** BEGIN Provided material **
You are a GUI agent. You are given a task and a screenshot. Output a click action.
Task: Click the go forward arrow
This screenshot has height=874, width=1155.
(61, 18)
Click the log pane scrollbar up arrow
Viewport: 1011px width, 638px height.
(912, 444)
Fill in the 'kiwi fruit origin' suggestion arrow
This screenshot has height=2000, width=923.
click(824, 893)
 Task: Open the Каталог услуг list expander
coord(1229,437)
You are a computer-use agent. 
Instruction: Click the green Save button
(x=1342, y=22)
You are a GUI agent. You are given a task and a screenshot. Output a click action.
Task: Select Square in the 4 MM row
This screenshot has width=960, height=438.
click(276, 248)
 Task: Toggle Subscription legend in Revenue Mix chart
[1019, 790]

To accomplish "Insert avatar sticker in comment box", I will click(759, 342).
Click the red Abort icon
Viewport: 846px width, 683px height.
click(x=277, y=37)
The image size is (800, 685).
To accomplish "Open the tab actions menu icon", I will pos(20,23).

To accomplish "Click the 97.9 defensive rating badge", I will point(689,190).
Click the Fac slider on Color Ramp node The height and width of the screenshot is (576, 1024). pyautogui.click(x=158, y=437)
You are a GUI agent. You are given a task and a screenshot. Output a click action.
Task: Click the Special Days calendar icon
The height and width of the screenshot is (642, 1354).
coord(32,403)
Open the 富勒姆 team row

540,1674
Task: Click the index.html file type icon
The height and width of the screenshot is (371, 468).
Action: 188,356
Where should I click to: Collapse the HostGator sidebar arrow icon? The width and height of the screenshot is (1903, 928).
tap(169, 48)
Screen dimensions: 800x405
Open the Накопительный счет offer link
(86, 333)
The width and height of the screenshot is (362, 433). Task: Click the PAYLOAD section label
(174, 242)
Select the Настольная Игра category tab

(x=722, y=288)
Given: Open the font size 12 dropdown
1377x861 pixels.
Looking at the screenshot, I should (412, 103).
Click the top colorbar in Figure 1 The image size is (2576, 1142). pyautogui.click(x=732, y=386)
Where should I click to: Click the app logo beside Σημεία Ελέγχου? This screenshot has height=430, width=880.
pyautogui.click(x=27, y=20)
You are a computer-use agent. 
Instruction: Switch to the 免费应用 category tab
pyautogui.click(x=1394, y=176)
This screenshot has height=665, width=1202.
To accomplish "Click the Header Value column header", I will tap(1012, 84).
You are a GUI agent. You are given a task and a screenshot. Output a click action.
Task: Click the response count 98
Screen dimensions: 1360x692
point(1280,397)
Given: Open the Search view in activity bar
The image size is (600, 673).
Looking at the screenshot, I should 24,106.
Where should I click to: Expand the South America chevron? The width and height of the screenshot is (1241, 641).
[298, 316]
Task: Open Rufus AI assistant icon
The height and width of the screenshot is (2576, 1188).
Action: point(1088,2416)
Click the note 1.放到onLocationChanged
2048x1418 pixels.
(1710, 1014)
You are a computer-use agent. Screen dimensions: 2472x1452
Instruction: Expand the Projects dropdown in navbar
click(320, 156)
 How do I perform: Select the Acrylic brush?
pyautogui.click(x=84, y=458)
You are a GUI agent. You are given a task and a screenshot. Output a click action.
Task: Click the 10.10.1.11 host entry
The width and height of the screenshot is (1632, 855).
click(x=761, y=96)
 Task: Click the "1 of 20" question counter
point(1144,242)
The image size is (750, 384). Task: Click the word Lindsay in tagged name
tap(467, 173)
** END Provided material **
> Description of the task: Please collect each line of the data above that contains the word "Open". Case counts.

> Full response:
 Task: Open the Каталог услуг list expander
To accomplish "Open the tab actions menu icon", I will pos(20,23).
Open the 富勒姆 team row
Open the Накопительный счет offer link
Given: Open the font size 12 dropdown
Given: Open the Search view in activity bar
Task: Open Rufus AI assistant icon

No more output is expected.